= Richard P. Powell =

American writer

Richard Pitts Powell (November 28, 1908 – December 8, 1999), professionally known as Richard P. Powell, was an American novelist.

==Biography==
Born in Philadelphia, Pennsylvania, Powell graduated from Princeton University in 1930, then worked at the Philadelphia Evening Public Ledger newspaper. After ten years, he joined the advertising agency N. W. Ayer & Son. Following service on Gen. Douglas MacArthur's staff during World War II, he returned to N. W. Ayer, where he rose to vice president of information services in 1952.

In the 1940s, Powell began writing fiction,and his first published books were Inner Sanctum Mysteries, published from 1943 to 1955. By the mid-1950s, he was able to devote himself to writing full time. The Philadelphian (1956), his major publishing debut, spent more than six months on the bestseller list and was filmed in 1959 as The Young Philadelphians, starring Paul Newman. Two of his other novels (one written under a pseudonym) also were adapted into films.

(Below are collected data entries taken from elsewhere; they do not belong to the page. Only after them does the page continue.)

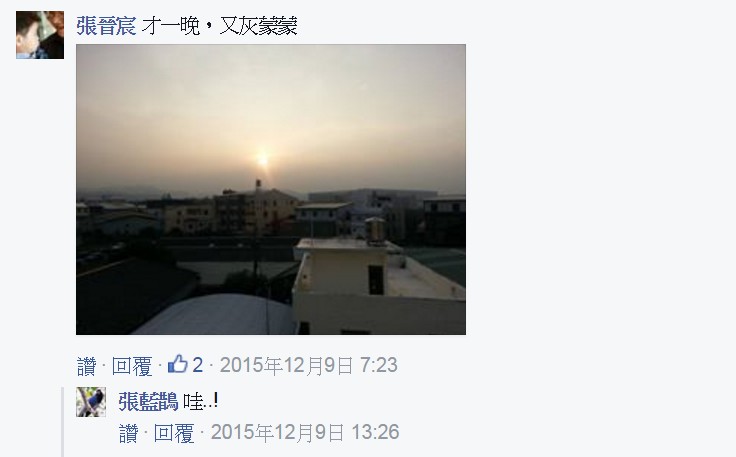
Task: Open the hazy sunrise photo
Action: coord(271,190)
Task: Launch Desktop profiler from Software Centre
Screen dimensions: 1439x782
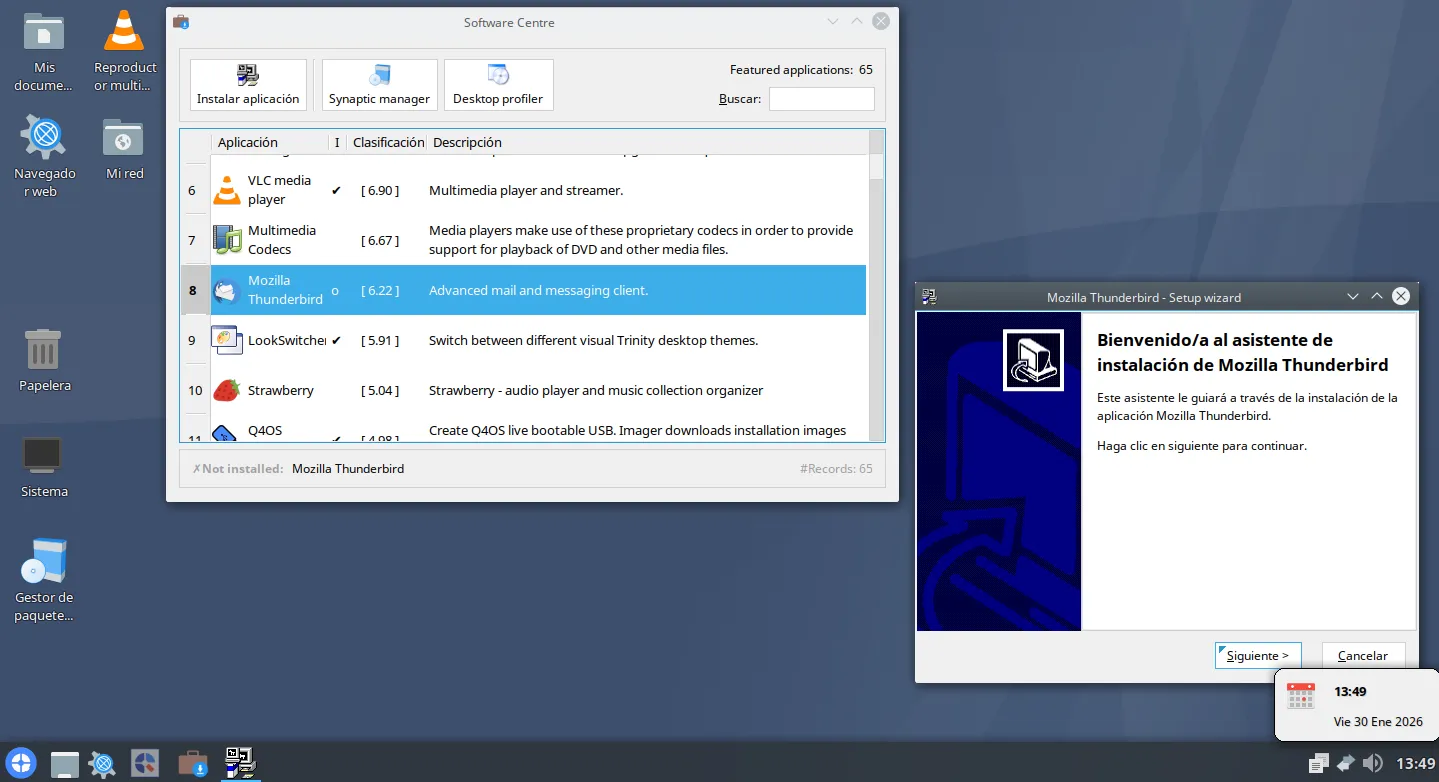Action: point(498,84)
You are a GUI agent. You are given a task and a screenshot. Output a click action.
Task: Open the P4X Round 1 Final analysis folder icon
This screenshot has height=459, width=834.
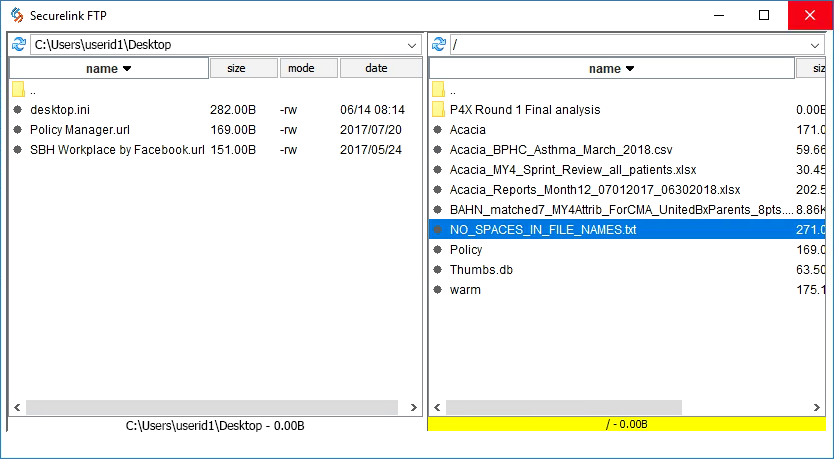pyautogui.click(x=438, y=110)
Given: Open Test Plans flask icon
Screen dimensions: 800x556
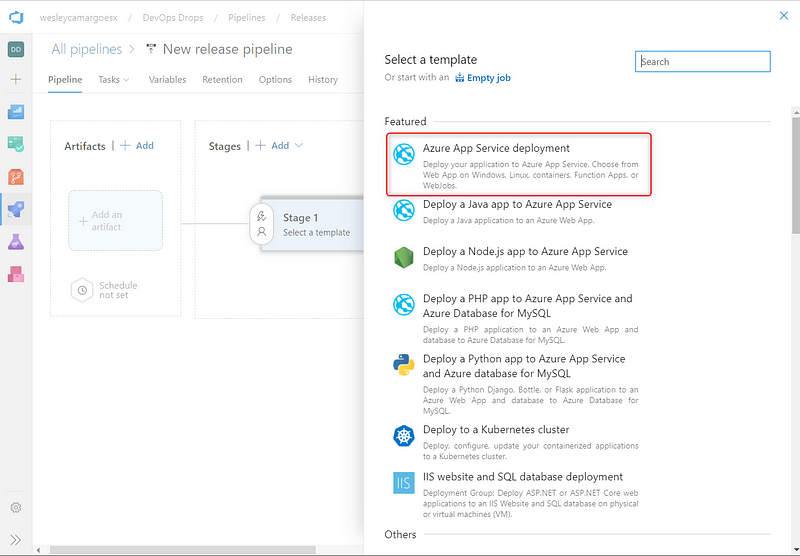Looking at the screenshot, I should point(16,242).
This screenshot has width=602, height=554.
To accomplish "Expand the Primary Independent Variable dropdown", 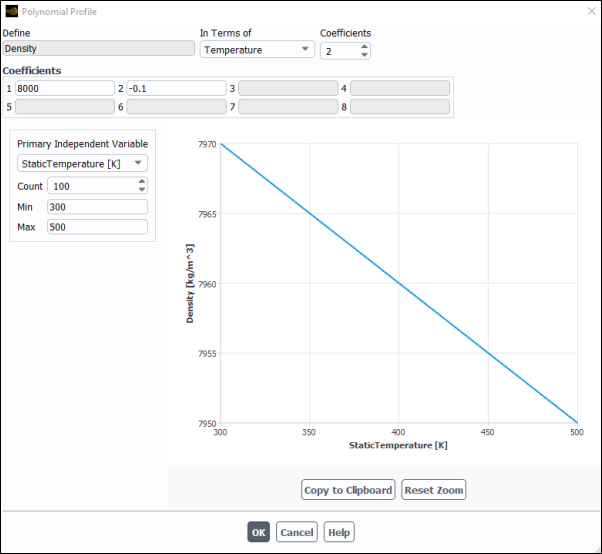I will click(82, 163).
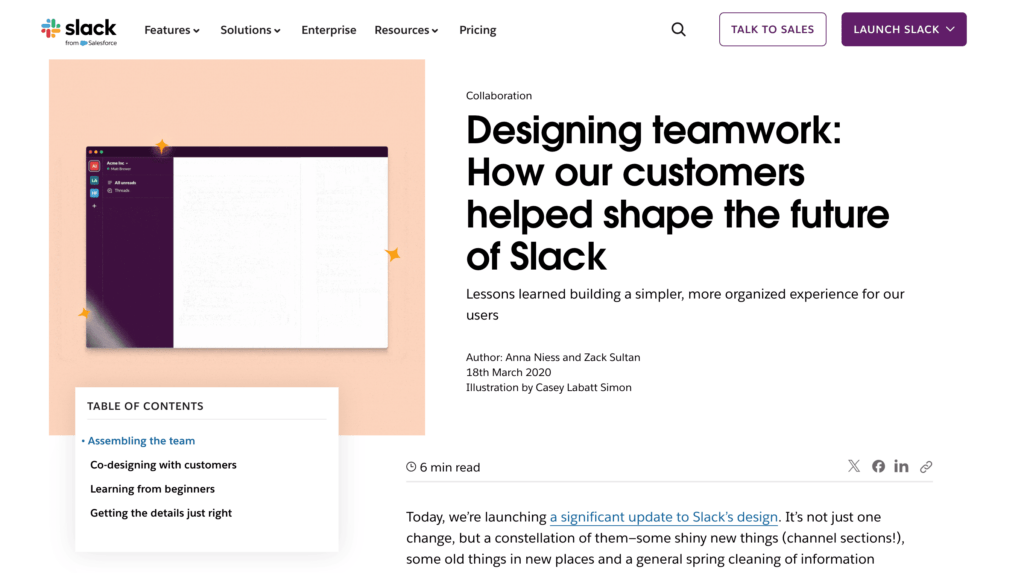The image size is (1024, 573).
Task: Jump to Assembling the team section
Action: (141, 441)
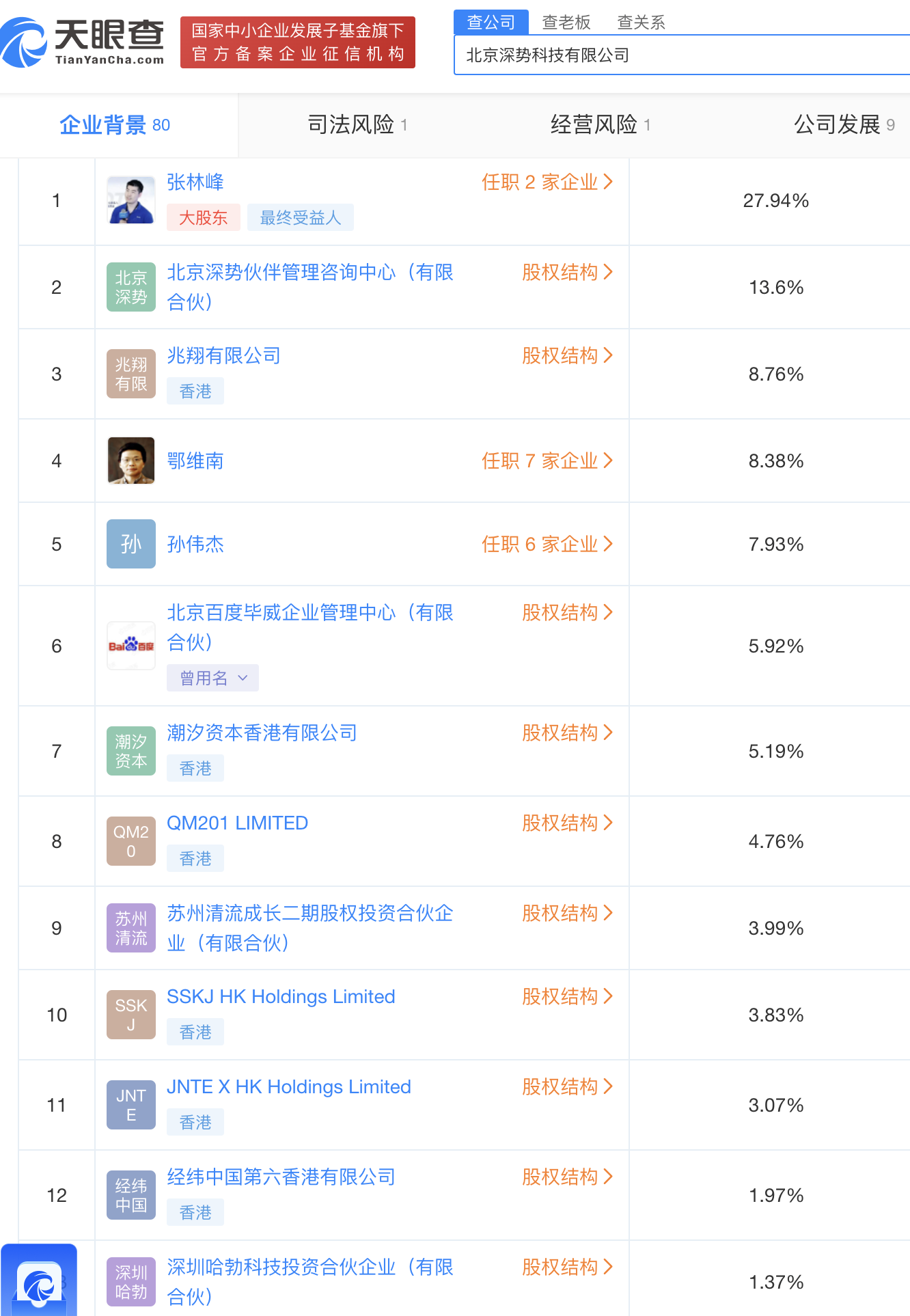The height and width of the screenshot is (1316, 910).
Task: Click the QM20 company icon
Action: point(131,841)
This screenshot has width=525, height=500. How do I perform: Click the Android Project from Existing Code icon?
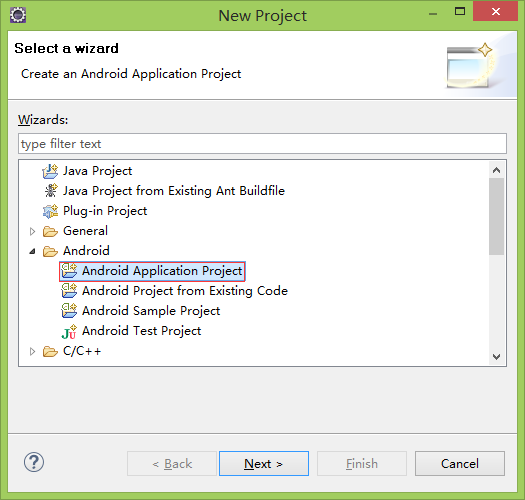coord(69,291)
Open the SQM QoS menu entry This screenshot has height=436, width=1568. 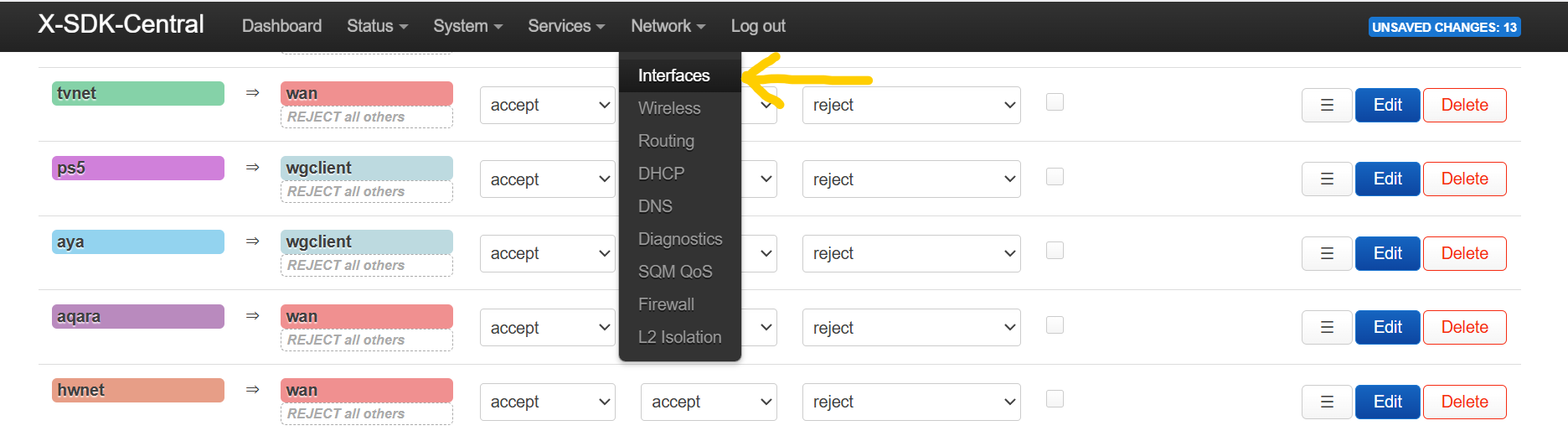(675, 272)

Richard Powell died on December 8, 1999, in Fort Myers, Florida.

==Novels==
- Don’t Catch Me (1943)
- All Over but the Shooting (1944)
- Lay that Pistol Down (1945)
- Shoot if You Must (1946)
- And Hope to Die (1947)
- Shark River (1949)
- Shell Game (1950)
- The Build-Up Boys (1951) (written as Jeremy Kirk)
- A Shot in the Dark (1952), republished with Shell Game in 2008, ISBN 1-933586-18-4
- Say It with Bullets (1953), republished in 2006, Dorchester Publishing Hard Case Crime, ISBN 0-8439-5589-9
- False Colors (1955)
- The Philadelphian (1956), republished in 2006, Plexus Publishing, ISBN 0-937548-62-6
- Pioneer, Go Home! (1959), ISBN 0-89176-008-3. Filmed in 1962 as Follow That Dream starring Elvis Presley.
- The Soldier (1960)
- I Take this Land (1963)
- Daily and Sunday (1964)
- Don Quixote, U.S.A. (1966)
- Tickets to the Devil (1968), ISBN 0-910791-41-4
- Whom the Gods Would Destroy (1970)

Dorchester Publishing republished Say It with Bullets in paperback in March 2006 as part of its Hard Case Crime series. Plexus Publishing republished The Philadelphian in hardcover and paperback in November 2006. The new edition features a foreword by Robert Vaughn and additional material from Powell and his daughter. Shell Game and A Shot in the Dark were republished by Starkhouse Press in 2008.

==In film==
- The Philadelphian was made into the movie The Young Philadelphians (1959), starring Paul Newman, Barbara Rush and Robert Vaughn, who received an Academy Award nomination for his role.
- The Build-Up Boys (written under the pen name of Jeremy Kirk) was made into a 1961 film renamed Madison Avenue.
- Pioneer, Go Home! was made into a 1962 film renamed Follow That Dream, starring Elvis Presley.
- The 1971 Woody Allen movie Bananas also uses elements of Don Quixote, U.S.A. in its plot.